◆ **Challenges**
[1] In the johnnycake text, condense the paragraph beginning "The term hoecake is first attested" into a short bulleted list that keeps its main facts.
[2] According to the johnnycake text, in what year was the word Jonakin recorded in New England?
[3] From the johnnycake text, quote the passage that begins at the words "The word is" and ends after "some writers disagree.".

[START Page text]

The word is likely based on the word Jonakin, recorded in New England in 1765, itself derived from the word jannock, recorded in Northern England in the sixteenth century. According to Edward Ellis Morris, the term was the name given "... by the Americans to a cake made of Indian corn (maize)."
Another suggested derivation is that it comes from Shawnee cake, although some writers disagree.
Hoecake
The term hoecake is first attested in 1745, and the term is used by American writers such as Joel Barlow and Washington Irving. The origin of the name is the method of preparation: they were cooked on a type of iron pan called a hoe. There is conflicting evidence regarding the common belief that they were cooked on the blades of gardening hoes.
A hoecake can be made either out of cornbread batter or leftover biscuit dough. A cornbread hoecake is thicker than a cornbread pancake.
Origin
Indigenous peoples of the Americas using ground corn for cooking are credited with teaching Europeans how to make this food. It is also claimed that johnnycakes were made by the Narragansett people as far back as the 1600s.
From this culture came one of the main staples of the Southern diet: corn (maize). Corn was used to make all kinds of dishes from the familiar cornbread and grits to liquors such as whiskey and moonshine, which were important trade items. Cornbread was popular during the American Civil War because it was very cheap and could be made in many different sizes and forms. It could be fashioned into high-rising, fluffy loaves or simply fried for a fast meal.

[END Page text]
[START Data provided]

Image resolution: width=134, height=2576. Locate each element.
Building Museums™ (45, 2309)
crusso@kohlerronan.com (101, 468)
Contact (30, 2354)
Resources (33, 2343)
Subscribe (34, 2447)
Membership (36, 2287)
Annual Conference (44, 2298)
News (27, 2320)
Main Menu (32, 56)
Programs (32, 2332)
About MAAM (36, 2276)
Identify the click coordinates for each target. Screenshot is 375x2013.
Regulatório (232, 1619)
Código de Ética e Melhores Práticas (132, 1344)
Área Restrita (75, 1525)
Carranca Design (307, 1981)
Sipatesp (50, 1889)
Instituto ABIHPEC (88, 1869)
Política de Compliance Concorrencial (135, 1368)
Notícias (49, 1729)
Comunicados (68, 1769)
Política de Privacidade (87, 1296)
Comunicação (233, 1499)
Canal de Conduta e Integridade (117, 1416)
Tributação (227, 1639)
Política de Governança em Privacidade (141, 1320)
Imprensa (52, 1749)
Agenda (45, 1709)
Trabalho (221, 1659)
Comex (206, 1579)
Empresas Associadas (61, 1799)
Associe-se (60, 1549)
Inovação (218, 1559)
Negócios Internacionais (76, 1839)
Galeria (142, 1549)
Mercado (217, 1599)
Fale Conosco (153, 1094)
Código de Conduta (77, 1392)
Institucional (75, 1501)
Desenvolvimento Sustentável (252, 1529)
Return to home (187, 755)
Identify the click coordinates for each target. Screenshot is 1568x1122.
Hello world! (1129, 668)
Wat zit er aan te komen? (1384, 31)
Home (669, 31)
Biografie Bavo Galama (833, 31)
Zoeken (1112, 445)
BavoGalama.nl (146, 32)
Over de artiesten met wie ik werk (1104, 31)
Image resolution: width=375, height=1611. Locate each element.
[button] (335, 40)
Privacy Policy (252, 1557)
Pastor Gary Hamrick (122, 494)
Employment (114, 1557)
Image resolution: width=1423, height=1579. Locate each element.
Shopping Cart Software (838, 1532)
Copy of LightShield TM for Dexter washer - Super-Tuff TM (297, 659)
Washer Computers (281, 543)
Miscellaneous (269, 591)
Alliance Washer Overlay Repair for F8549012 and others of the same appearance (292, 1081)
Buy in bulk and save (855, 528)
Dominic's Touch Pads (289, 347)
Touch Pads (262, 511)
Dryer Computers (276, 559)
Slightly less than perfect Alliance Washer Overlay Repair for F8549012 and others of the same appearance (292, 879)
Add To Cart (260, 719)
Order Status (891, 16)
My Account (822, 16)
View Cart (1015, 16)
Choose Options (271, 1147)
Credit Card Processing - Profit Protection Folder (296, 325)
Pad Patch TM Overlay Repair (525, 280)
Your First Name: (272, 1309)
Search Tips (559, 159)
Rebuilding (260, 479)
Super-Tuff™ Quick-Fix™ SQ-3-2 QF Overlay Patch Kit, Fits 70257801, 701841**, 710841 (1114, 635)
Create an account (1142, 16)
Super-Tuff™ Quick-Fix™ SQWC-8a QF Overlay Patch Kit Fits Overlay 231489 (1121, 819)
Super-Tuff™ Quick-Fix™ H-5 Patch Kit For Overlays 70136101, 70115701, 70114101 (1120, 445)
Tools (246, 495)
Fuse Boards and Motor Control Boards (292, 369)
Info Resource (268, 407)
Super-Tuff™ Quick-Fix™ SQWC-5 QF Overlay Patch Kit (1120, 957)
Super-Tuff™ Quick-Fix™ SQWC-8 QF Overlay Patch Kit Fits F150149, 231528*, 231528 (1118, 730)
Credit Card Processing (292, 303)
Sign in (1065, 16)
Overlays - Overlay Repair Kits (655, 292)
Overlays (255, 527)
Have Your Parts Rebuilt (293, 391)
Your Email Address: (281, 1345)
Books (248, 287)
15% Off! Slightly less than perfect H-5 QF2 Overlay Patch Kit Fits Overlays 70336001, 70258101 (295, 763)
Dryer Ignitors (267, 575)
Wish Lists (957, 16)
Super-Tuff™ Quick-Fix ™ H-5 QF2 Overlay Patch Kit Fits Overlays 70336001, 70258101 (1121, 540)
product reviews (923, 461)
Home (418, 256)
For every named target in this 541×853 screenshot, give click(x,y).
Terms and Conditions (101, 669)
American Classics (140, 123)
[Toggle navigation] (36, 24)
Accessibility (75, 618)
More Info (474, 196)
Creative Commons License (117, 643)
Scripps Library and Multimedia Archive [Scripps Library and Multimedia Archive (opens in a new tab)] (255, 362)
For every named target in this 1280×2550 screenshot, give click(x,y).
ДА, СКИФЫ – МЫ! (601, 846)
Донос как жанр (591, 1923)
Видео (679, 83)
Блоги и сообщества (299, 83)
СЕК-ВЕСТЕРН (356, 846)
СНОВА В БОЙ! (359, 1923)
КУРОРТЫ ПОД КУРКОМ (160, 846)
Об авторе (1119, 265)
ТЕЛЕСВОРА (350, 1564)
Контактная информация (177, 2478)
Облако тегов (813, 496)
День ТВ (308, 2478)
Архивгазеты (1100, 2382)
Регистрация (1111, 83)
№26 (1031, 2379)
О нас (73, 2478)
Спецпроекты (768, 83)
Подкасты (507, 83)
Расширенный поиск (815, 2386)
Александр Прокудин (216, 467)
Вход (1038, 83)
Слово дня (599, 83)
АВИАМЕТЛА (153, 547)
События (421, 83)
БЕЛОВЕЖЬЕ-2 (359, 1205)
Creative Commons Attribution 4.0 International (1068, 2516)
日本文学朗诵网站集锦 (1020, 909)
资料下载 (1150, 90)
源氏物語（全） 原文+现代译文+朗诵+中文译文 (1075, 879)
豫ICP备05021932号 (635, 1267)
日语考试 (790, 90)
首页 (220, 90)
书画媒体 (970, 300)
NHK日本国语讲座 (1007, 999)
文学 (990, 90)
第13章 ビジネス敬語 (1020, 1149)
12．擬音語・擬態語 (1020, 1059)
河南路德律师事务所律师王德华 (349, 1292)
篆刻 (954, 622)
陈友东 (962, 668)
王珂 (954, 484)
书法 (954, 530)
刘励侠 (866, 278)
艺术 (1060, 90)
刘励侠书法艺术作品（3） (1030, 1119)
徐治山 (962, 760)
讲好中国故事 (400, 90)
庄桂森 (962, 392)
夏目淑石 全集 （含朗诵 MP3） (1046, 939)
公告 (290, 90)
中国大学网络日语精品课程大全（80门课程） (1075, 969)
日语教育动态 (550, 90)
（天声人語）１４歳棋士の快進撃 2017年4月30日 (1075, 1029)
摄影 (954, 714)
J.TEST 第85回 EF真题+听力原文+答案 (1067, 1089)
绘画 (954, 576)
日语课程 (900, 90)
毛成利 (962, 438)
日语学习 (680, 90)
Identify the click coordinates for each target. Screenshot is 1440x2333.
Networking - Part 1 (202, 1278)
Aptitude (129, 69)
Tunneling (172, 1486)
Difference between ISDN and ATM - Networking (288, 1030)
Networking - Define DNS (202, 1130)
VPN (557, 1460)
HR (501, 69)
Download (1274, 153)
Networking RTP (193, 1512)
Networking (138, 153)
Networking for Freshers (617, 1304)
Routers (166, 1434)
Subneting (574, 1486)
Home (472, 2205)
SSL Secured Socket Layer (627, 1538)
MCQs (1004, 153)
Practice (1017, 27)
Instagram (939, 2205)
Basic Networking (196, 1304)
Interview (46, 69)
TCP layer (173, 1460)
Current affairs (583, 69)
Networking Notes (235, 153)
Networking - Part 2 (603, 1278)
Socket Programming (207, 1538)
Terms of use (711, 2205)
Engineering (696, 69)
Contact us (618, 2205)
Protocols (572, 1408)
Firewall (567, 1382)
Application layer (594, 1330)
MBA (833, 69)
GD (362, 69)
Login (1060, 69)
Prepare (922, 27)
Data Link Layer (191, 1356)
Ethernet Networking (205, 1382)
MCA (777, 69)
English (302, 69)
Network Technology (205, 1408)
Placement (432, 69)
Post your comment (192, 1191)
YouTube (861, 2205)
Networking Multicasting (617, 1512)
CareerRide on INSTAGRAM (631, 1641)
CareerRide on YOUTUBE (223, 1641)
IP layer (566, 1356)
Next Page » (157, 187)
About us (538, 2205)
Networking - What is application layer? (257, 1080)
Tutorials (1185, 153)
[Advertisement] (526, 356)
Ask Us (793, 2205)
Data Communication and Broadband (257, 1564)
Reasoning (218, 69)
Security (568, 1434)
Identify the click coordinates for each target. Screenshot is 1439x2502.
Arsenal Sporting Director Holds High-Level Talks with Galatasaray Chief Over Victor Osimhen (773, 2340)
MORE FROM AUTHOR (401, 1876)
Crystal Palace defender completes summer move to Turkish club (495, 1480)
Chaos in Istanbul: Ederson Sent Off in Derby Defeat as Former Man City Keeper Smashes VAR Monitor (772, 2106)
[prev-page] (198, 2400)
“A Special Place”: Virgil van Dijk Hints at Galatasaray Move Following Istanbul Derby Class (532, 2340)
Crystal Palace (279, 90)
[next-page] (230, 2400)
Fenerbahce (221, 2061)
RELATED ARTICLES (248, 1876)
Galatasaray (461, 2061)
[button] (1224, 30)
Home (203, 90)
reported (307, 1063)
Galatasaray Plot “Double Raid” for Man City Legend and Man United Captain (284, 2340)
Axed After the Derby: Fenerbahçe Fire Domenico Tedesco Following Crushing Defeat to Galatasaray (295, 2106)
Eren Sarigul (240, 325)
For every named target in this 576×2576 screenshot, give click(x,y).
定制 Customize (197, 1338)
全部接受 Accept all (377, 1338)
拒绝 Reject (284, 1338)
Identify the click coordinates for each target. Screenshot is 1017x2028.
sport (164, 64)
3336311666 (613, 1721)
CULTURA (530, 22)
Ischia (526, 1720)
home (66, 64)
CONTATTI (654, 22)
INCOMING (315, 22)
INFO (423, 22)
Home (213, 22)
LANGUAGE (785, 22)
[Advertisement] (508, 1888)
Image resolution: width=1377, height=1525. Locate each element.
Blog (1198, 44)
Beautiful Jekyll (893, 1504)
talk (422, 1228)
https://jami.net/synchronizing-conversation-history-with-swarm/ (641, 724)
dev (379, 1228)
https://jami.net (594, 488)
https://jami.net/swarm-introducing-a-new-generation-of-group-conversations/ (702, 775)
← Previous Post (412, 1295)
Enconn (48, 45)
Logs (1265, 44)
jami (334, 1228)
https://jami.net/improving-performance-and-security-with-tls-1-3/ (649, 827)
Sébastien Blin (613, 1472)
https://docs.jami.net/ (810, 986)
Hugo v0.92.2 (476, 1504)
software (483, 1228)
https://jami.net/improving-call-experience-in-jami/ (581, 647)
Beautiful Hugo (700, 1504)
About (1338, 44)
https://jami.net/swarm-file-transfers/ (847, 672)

[END Data provided]

◆ **Outputs**
[1]
- The term "hoecake" is first attested in 1745.
- American writers such as Joel Barlow and Washington Irving used it.
- The name comes from how they were prepared: cooked on a type of iron pan called a hoe.
- Evidence conflicts on the common belief that they were cooked on the blades of gardening hoes.

[2] 1765.

[3]
The word is likely based on the word Jonakin, recorded in New England in 1765, itself derived from the word jannock, recorded in Northern England in the sixteenth century. According to Edward Ellis Morris, the term was the name given "... by the Americans to a cake made of Indian corn (maize)."
Another suggested derivation is that it comes from Shawnee cake, although some writers disagree.